Input records:
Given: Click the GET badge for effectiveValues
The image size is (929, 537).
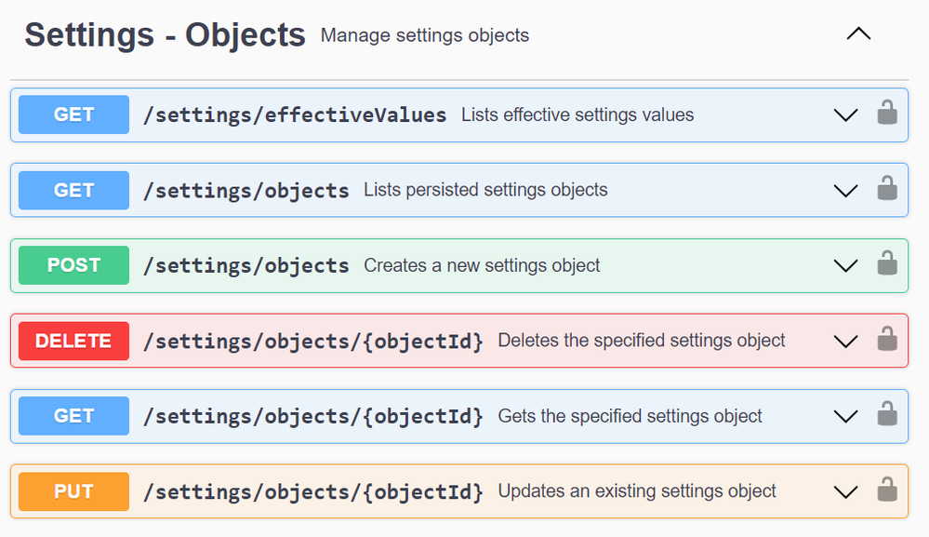Looking at the screenshot, I should coord(74,115).
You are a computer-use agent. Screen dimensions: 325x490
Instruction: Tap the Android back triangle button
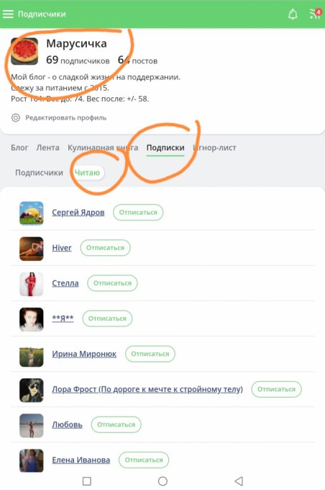click(x=239, y=481)

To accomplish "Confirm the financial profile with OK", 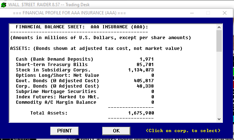I will [116, 131].
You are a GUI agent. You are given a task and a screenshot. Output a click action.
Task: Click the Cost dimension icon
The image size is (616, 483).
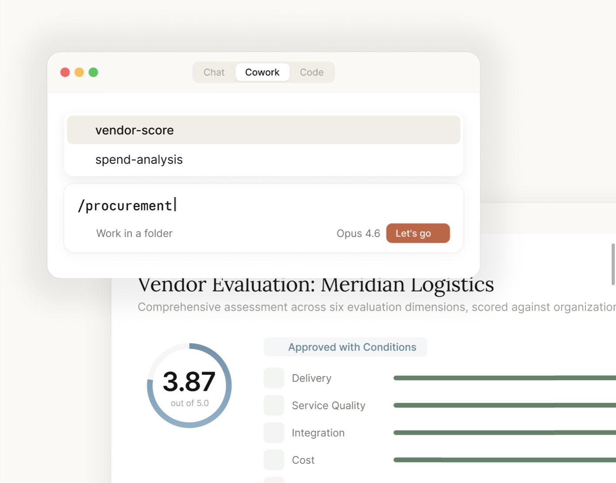point(274,460)
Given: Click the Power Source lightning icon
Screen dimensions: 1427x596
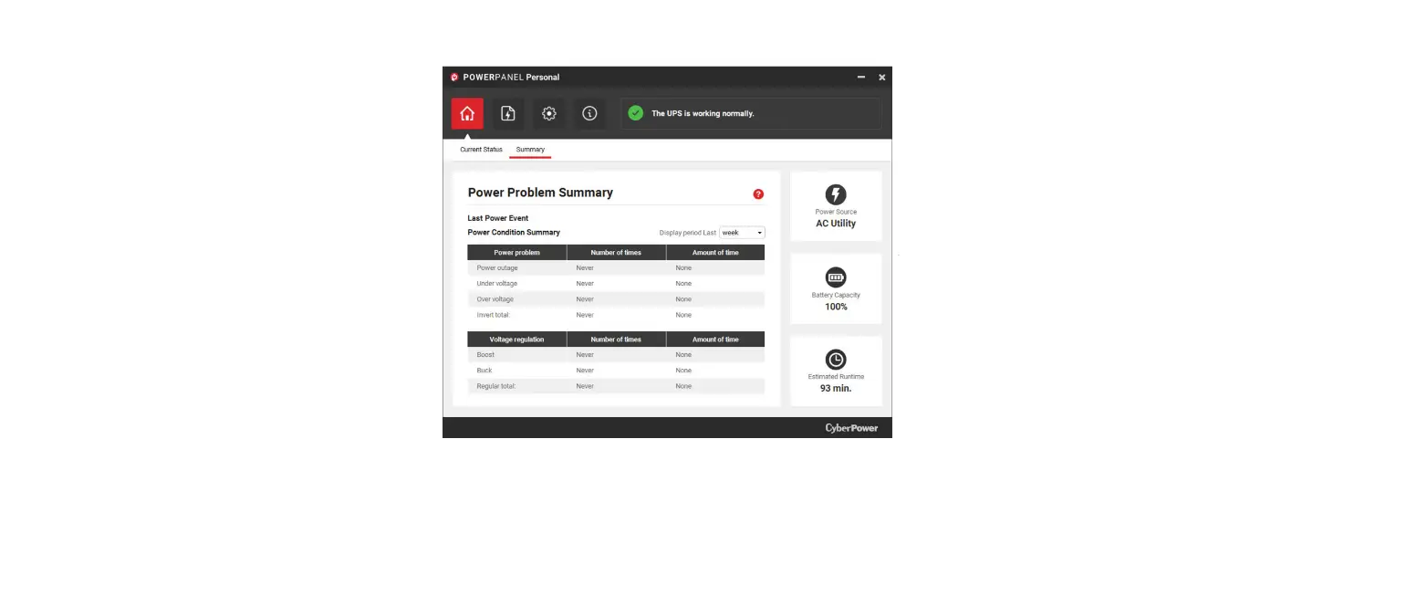Looking at the screenshot, I should (836, 194).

Problem description:
Find and copy each line of the data where "agent" is present.

Written solution:
You are a computer-use agent. Screen dimensions: 325x490
You are a GUI agent. You are given a task and a screenshot. Output a click action.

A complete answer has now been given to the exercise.